→ **Consignes**
[a] D'après le texte source, qu'est-ce qui a interrompu la Ronda dels cims l'an dernier ?
[b] Extrayez du texte source le passage compris entre « J'avais déjà publié » et « orage de grêle. », ces deux bornes incluses.

→ **Texte source**
Bonjour à tous,
Je me lance dans ce sujet (très) glamour, même si je ne suis pas fan du déballage du privé et encore moins de me faire plaindre (j'ai bien conscience que c'est inévitable).
Ma femme me dit que, peut-être, je trouverai un interlocuteur qui a subi la même chose que moi et que, s'en étant sorti, je pourrais avoir un retour d'expérience qui me remonterait le moral.
J'avais déjà publié à ce propos dans le fil sur l'UTMB d'août dernier:
viewtopic.php?f=19&t=42130&start=2680J'ai reçu de nombreux messages d'encouragement et vous souhaitiez avoir des nouvelles.
Argument supplémentaire pour ouvrir ce fil.
J'aurais pu mettre ça dans les récits, mais pour les réponses, ce n'est pas hyper pratique...
Résumé rapide pour commencer:
Juillet dernier: Ronda dels cims.
Pendant la course l'an dernier, je m'étais dit qu'il fallait que je finisse pour ne plus jamais revenir vue la difficulté du parcours.
Malheureusement nous avions été interrompus (aux 2/3 pour moi) par un méga orage de grêle.
Obligé de récidiver donc. Il faut dire que c'est dur, certes (mais en même temps, j'adore le technique et je n'aime pas du tout le roulant). Surtout, c'est le genre d'organisation de course que j'apprécie le plus: peu de coureurs, pas d'excès dans le business plan. Je reviens donc avec plaisir et une grosse envie d'en découdre avec ce parcours.

→ **Données extraites**

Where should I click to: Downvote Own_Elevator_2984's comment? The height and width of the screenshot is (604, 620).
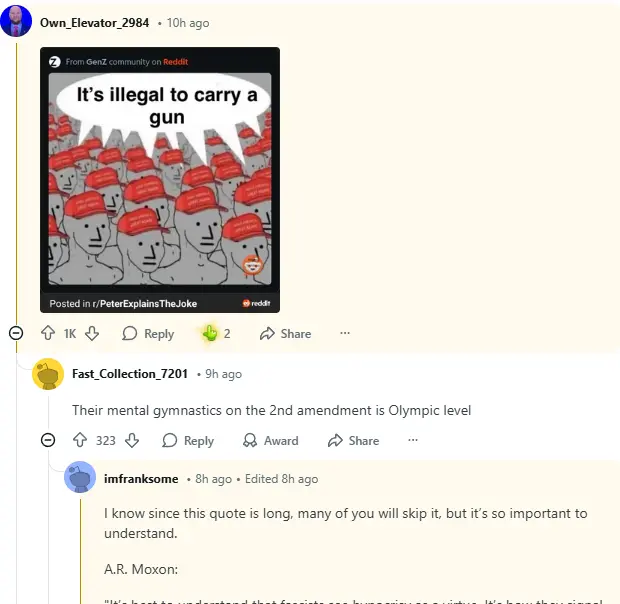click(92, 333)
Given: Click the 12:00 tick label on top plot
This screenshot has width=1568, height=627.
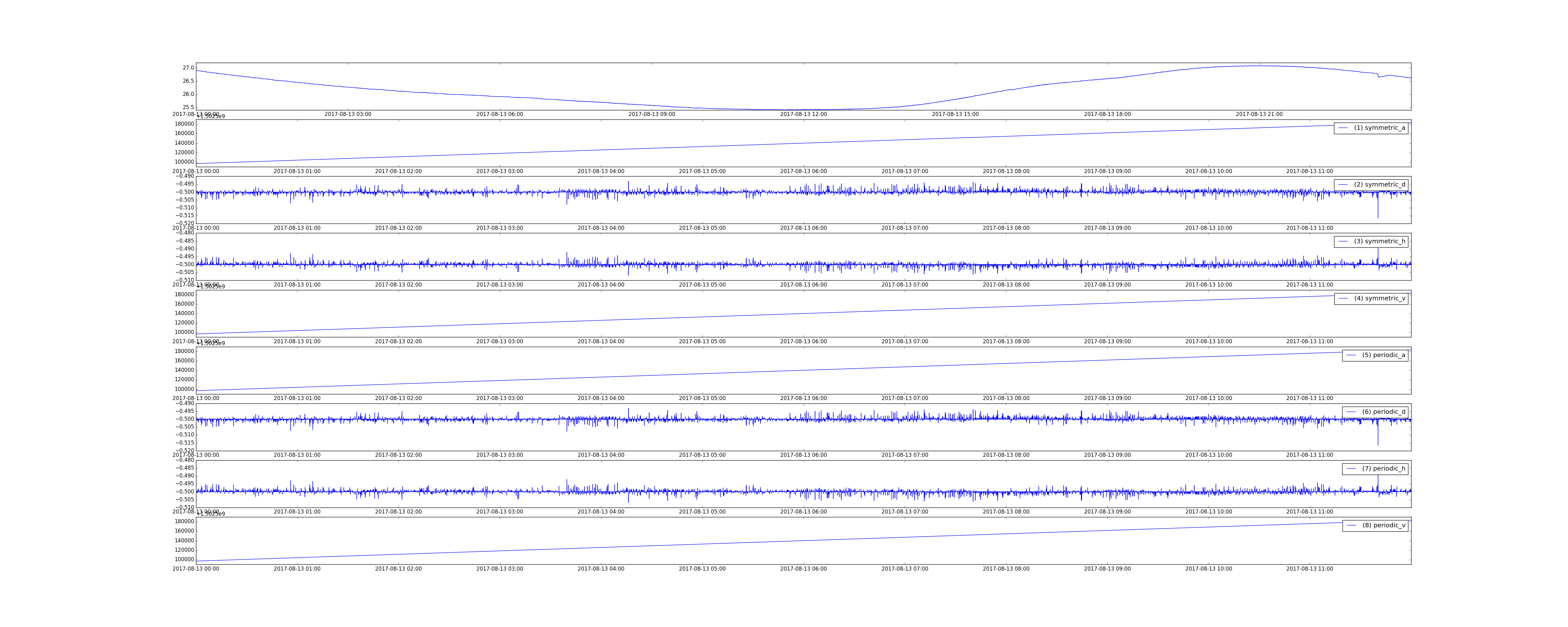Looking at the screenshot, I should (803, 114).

...

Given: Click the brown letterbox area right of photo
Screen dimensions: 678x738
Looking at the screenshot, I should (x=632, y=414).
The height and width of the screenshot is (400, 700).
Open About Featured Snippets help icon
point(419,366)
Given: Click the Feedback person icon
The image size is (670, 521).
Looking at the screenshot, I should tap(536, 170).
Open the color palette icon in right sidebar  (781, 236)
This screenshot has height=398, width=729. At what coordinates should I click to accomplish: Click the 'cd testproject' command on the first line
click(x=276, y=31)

→ **Réponses par tâche**
[a] Un méga orage de grêle.

[b]
J'avais déjà publié à ce propos dans le fil sur l'UTMB d'août dernier:
viewtopic.php?f=19&t=42130&start=2680J'ai reçu de nombreux messages d'encouragement et vous souhaitiez avoir des nouvelles.
Argument supplémentaire pour ouvrir ce fil.
J'aurais pu mettre ça dans les récits, mais pour les réponses, ce n'est pas hyper pratique...
Résumé rapide pour commencer:
Juillet dernier: Ronda dels cims.
Pendant la course l'an dernier, je m'étais dit qu'il fallait que je finisse pour ne plus jamais revenir vue la difficulté du parcours.
Malheureusement nous avions été interrompus (aux 2/3 pour moi) par un méga orage de grêle.